Dataset excerpts >>
════════

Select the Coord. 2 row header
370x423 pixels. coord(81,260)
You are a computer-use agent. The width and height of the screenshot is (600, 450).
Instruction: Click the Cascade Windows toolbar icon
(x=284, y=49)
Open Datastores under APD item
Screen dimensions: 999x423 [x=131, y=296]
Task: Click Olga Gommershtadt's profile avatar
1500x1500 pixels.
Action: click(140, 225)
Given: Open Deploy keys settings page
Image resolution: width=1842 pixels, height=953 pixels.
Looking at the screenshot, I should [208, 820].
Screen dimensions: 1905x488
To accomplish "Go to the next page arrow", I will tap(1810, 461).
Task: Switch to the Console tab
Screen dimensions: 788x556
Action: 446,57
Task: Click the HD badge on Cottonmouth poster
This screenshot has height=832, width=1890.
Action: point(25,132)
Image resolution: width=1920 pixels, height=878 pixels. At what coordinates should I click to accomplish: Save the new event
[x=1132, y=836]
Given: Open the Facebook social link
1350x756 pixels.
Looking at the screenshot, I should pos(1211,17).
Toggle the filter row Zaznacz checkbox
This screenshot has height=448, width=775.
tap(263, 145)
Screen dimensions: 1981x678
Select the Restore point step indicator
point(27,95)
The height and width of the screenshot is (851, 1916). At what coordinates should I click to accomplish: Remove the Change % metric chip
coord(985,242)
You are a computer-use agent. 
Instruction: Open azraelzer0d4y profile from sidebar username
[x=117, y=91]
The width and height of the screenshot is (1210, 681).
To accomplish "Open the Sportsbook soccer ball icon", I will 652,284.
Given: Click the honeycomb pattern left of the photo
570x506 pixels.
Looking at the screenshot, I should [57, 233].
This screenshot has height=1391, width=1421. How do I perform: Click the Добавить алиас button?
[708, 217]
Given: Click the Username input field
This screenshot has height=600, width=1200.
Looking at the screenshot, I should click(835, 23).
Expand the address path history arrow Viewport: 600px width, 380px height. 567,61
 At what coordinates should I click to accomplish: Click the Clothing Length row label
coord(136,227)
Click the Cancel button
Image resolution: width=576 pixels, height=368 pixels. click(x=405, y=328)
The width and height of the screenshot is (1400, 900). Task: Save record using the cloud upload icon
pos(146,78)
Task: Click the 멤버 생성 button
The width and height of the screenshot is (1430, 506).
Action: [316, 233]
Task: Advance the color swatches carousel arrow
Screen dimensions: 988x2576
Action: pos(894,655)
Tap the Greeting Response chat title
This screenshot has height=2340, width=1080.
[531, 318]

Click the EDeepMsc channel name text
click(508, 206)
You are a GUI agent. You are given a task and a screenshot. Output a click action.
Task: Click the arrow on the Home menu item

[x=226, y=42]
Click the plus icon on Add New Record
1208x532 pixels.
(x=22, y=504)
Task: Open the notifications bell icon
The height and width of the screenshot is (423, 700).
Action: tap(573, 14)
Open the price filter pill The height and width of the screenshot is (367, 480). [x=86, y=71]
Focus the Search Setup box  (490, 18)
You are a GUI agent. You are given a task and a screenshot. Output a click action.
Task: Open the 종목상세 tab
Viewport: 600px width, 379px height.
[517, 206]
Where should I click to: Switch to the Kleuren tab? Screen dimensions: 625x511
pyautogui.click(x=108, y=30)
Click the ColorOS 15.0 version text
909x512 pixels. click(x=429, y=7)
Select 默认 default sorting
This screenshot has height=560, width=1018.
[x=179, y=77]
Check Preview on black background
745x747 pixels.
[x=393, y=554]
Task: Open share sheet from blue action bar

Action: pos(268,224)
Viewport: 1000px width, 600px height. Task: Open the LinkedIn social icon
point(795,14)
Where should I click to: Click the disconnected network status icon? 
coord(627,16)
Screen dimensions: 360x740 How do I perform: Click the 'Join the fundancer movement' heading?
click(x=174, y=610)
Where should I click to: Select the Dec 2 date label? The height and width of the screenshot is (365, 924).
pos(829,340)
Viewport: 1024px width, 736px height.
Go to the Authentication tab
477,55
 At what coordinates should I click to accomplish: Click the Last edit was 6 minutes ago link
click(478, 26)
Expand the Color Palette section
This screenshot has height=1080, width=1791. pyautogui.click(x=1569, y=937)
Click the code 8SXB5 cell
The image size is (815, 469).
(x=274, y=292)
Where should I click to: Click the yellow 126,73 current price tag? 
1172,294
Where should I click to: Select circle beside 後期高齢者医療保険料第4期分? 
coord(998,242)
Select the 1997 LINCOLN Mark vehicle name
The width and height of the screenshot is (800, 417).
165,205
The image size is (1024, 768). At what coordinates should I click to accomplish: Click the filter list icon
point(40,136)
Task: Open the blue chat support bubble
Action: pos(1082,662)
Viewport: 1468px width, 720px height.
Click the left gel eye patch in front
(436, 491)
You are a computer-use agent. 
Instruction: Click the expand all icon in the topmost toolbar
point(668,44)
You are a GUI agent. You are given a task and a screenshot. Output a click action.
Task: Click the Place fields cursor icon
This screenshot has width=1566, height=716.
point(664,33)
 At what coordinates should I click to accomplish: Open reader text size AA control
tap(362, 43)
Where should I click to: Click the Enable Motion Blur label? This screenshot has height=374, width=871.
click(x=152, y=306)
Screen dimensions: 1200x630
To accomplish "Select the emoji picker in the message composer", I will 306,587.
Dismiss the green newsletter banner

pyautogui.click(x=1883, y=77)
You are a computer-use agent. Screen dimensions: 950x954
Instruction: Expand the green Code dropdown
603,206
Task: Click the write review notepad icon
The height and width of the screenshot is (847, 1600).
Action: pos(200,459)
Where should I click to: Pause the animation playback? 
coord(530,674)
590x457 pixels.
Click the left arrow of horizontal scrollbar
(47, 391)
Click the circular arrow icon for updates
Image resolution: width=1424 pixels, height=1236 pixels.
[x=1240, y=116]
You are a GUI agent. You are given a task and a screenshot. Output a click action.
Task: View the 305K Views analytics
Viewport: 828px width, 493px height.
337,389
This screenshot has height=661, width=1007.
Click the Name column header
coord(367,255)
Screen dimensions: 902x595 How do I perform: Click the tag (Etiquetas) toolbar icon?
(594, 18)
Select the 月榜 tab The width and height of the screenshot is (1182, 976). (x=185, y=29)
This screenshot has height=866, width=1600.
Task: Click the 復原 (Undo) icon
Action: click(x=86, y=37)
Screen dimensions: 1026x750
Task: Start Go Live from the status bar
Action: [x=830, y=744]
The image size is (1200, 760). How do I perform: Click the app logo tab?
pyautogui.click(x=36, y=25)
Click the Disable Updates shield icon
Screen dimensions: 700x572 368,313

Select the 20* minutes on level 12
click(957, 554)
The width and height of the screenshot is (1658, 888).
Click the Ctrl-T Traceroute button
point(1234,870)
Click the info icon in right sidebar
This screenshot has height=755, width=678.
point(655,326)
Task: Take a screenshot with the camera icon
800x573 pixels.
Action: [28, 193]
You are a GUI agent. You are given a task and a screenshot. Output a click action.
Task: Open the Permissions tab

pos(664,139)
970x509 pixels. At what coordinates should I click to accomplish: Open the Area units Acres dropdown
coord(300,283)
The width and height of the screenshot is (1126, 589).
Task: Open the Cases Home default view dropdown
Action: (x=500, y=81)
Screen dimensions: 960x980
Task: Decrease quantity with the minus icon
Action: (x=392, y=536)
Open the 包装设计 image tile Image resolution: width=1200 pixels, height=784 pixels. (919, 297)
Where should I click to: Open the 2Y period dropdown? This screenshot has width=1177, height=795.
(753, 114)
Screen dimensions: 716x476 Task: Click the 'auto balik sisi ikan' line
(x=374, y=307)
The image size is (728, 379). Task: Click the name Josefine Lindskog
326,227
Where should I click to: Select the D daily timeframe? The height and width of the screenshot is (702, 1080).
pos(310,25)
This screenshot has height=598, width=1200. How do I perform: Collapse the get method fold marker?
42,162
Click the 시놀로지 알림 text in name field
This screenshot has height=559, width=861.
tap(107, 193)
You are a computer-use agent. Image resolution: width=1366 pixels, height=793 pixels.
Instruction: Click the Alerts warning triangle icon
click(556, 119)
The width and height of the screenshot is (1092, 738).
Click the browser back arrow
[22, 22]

════════

TASK ITEM >>
Output exactly the lines above, from the one holding "This screenshot has height=755, width=678." through the end of the data, including the first and last.

FINISHED EXERCISE >>
This screenshot has height=755, width=678.
point(655,326)
Task: Take a screenshot with the camera icon
800x573 pixels.
Action: [28, 193]
You are a GUI agent. You are given a task and a screenshot. Output a click action.
Task: Open the Permissions tab

pos(664,139)
970x509 pixels. At what coordinates should I click to accomplish: Open the Area units Acres dropdown
coord(300,283)
The width and height of the screenshot is (1126, 589).
Task: Open the Cases Home default view dropdown
Action: (x=500, y=81)
Screen dimensions: 960x980
Task: Decrease quantity with the minus icon
Action: (x=392, y=536)
Open the 包装设计 image tile Image resolution: width=1200 pixels, height=784 pixels. (919, 297)
Where should I click to: Open the 2Y period dropdown? This screenshot has width=1177, height=795.
(753, 114)
Screen dimensions: 716x476 Task: Click the 'auto balik sisi ikan' line
(x=374, y=307)
The image size is (728, 379). Task: Click the name Josefine Lindskog
326,227
Where should I click to: Select the D daily timeframe? The height and width of the screenshot is (702, 1080).
pos(310,25)
This screenshot has height=598, width=1200. How do I perform: Collapse the get method fold marker?
42,162
Click the 시놀로지 알림 text in name field
This screenshot has height=559, width=861.
tap(107, 193)
You are a computer-use agent. Image resolution: width=1366 pixels, height=793 pixels.
Instruction: Click the Alerts warning triangle icon
click(556, 119)
The width and height of the screenshot is (1092, 738).
Click the browser back arrow
[22, 22]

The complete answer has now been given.